** start of Data lines **
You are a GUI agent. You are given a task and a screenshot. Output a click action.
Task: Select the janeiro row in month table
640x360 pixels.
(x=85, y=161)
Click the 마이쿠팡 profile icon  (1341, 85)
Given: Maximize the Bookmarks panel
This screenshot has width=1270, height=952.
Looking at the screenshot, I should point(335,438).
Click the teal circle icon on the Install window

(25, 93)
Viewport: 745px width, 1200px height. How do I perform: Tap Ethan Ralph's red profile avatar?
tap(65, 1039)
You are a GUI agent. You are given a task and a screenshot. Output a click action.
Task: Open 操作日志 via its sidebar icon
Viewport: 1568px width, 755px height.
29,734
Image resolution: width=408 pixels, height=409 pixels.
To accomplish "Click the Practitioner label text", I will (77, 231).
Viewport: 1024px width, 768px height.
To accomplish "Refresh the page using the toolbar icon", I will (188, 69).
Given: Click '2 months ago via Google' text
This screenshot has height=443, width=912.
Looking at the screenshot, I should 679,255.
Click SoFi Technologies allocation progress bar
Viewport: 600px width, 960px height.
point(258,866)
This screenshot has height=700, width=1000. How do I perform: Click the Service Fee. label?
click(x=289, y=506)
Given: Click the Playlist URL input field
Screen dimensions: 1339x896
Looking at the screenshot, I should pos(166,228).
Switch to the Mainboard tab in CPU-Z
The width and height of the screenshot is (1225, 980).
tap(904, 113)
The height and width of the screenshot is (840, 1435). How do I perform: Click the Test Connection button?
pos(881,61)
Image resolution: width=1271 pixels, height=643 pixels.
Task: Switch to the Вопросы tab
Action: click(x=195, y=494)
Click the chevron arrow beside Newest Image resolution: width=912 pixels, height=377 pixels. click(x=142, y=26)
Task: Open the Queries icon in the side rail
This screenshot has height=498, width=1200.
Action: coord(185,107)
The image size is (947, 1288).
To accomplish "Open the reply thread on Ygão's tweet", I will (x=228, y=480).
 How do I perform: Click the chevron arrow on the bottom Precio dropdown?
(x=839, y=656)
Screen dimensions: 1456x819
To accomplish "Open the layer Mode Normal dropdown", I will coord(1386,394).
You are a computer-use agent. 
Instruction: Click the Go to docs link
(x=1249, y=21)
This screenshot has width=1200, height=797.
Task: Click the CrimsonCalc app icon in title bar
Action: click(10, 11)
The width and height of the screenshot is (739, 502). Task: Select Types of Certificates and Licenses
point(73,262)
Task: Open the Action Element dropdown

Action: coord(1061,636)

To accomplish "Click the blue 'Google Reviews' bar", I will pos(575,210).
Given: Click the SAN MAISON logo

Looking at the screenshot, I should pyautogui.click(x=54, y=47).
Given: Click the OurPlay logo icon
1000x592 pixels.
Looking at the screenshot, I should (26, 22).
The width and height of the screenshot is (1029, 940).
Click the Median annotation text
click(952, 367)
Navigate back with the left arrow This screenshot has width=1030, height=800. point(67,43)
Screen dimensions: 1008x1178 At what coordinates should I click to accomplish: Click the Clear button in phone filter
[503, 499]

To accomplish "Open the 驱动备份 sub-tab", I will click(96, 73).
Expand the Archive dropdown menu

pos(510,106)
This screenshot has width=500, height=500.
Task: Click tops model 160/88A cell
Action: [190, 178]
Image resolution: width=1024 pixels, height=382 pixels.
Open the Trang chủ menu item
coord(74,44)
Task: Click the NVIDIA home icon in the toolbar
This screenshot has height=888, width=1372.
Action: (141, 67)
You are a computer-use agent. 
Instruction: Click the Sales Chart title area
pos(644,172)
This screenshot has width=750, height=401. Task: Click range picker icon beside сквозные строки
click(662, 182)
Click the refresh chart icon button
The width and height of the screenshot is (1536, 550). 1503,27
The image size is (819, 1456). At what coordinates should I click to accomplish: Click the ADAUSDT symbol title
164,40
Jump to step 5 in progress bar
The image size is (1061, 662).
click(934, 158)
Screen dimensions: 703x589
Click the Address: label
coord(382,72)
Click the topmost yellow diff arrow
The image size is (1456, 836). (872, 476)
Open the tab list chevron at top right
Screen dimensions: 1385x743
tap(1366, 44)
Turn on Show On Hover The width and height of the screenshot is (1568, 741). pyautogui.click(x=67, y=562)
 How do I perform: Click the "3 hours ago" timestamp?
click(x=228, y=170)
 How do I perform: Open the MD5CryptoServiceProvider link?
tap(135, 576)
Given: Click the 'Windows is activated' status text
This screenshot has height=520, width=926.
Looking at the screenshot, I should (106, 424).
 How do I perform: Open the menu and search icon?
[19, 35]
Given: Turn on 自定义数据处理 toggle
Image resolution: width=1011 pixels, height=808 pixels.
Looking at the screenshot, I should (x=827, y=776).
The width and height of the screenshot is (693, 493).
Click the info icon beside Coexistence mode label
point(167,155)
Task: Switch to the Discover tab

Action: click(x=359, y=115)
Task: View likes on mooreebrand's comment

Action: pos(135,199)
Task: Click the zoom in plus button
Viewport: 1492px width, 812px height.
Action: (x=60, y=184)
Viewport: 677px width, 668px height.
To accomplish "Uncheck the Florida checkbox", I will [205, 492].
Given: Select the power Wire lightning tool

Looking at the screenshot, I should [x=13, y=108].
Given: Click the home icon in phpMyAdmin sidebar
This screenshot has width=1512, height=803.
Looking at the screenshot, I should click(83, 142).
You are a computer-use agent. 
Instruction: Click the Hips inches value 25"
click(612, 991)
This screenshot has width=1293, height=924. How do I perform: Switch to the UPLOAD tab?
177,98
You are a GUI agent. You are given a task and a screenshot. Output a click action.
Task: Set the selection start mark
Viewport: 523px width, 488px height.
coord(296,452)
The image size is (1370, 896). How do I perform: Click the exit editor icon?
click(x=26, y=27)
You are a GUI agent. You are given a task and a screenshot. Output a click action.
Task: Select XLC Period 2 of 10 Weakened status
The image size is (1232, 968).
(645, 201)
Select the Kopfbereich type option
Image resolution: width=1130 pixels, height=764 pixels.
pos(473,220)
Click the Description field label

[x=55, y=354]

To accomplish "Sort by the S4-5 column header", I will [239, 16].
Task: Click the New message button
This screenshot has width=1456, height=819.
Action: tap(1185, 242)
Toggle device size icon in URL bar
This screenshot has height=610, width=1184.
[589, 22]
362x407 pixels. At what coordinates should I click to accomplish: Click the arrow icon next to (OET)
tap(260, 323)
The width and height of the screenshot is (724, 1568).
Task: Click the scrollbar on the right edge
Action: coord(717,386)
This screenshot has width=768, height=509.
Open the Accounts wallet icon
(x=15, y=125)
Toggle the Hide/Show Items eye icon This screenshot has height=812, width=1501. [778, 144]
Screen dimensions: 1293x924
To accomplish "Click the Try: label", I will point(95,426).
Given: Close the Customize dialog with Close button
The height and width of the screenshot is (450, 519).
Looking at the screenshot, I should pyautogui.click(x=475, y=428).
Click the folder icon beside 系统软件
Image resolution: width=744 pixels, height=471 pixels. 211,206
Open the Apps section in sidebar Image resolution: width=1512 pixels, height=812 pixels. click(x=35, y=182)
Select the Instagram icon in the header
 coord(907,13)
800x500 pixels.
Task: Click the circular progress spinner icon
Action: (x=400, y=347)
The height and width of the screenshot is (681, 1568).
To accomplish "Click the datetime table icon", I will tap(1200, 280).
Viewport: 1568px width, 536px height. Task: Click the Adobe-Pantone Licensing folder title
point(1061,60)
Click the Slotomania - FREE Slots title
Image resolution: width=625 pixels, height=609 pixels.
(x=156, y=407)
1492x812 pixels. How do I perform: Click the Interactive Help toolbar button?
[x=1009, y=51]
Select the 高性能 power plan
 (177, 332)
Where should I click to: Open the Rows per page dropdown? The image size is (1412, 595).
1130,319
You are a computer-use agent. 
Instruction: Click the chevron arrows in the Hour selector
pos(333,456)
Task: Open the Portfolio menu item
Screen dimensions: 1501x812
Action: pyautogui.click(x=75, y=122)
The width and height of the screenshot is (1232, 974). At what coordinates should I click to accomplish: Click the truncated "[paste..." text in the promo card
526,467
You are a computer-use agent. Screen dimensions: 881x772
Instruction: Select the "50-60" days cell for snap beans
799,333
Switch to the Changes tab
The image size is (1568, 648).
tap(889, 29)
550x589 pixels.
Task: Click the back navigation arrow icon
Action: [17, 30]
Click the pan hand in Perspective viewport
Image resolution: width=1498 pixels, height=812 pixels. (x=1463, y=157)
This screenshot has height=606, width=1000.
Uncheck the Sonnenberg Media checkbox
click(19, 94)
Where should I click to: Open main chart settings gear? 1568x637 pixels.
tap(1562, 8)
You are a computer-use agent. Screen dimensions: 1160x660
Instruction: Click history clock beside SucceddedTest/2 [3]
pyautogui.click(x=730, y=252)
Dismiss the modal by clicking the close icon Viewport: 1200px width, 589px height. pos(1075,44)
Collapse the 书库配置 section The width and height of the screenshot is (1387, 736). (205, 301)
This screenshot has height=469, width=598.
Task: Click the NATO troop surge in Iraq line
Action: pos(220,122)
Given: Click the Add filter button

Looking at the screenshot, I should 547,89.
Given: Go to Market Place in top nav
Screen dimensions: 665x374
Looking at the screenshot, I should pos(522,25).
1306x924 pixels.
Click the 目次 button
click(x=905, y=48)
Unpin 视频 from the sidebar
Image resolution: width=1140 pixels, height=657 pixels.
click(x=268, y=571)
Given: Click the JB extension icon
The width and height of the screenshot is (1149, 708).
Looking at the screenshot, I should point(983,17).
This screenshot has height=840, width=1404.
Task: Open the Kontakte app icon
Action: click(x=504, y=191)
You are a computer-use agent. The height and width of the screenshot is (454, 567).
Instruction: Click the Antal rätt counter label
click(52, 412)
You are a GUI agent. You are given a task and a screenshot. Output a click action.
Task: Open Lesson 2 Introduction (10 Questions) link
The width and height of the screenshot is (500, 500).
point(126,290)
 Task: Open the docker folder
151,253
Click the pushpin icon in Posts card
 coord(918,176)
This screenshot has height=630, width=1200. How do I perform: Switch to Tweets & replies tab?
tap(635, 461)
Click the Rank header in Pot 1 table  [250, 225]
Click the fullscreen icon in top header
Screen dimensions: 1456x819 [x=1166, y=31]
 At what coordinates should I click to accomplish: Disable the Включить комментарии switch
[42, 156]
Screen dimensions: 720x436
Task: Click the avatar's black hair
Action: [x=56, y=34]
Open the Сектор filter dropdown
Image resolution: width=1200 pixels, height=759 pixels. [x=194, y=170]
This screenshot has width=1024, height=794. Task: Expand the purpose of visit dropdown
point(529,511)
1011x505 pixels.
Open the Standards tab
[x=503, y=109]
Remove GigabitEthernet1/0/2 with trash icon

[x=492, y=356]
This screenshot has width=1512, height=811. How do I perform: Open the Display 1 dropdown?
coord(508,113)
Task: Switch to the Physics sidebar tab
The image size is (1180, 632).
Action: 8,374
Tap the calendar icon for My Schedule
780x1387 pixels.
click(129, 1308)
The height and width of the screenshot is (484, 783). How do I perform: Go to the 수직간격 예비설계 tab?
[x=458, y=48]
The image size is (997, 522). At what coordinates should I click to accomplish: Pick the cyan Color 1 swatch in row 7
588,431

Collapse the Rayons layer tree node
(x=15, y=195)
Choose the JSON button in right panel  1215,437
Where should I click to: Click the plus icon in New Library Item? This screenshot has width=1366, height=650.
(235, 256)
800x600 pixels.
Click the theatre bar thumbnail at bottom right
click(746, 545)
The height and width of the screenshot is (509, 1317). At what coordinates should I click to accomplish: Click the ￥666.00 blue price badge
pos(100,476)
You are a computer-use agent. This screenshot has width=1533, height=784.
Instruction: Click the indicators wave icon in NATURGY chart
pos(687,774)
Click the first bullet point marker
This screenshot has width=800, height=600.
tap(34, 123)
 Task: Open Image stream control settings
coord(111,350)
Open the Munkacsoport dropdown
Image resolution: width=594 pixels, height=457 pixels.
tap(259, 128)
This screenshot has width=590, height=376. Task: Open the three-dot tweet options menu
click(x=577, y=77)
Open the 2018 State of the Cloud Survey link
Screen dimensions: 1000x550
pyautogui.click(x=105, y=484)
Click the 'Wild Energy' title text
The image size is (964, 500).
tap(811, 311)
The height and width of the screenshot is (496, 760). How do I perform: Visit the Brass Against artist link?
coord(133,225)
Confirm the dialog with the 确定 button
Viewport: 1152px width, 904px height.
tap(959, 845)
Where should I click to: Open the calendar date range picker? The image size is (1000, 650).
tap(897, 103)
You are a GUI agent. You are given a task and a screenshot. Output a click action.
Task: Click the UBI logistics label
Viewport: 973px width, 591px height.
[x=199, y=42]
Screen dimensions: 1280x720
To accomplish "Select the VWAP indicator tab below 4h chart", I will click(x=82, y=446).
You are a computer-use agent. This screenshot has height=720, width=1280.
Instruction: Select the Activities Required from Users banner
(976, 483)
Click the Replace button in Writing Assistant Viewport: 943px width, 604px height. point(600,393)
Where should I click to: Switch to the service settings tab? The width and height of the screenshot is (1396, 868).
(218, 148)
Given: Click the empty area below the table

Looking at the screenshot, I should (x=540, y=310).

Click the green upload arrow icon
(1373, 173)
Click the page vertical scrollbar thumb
** end of Data lines **
Task details
Express the items between the line holding "Given: Click the OurPlay logo icon" and the line holding "click(934, 158)", inclusive, as a numbered list, leaving out blank lines.

Reply
1. Given: Click the OurPlay logo icon
2. 1000x592 pixels.
3. Looking at the screenshot, I should (26, 22).
4. The width and height of the screenshot is (1029, 940).
5. Click the Median annotation text
6. click(952, 367)
7. Navigate back with the left arrow This screenshot has width=1030, height=800. point(67,43)
8. Screen dimensions: 1008x1178 At what coordinates should I click to accomplish: Click the Clear button in phone filter
9. [503, 499]
10. To accomplish "Open the 驱动备份 sub-tab", I will click(96, 73).
11. Expand the Archive dropdown menu
12. pos(510,106)
13. This screenshot has width=500, height=500.
14. Task: Click tops model 160/88A cell
15. Action: [190, 178]
16. Image resolution: width=1024 pixels, height=382 pixels.
17. Open the Trang chủ menu item
18. coord(74,44)
19. Task: Click the NVIDIA home icon in the toolbar
20. This screenshot has height=888, width=1372.
21. Action: (141, 67)
22. You are a computer-use agent. 
23. Instruction: Click the Sales Chart title area
24. pos(644,172)
25. This screenshot has width=750, height=401. Task: Click range picker icon beside сквозные строки
26. click(662, 182)
27. Click the refresh chart icon button
28. The width and height of the screenshot is (1536, 550). 1503,27
29. The image size is (819, 1456). At what coordinates should I click to accomplish: Click the ADAUSDT symbol title
30. 164,40
31. Jump to step 5 in progress bar
32. The image size is (1061, 662).
33. click(934, 158)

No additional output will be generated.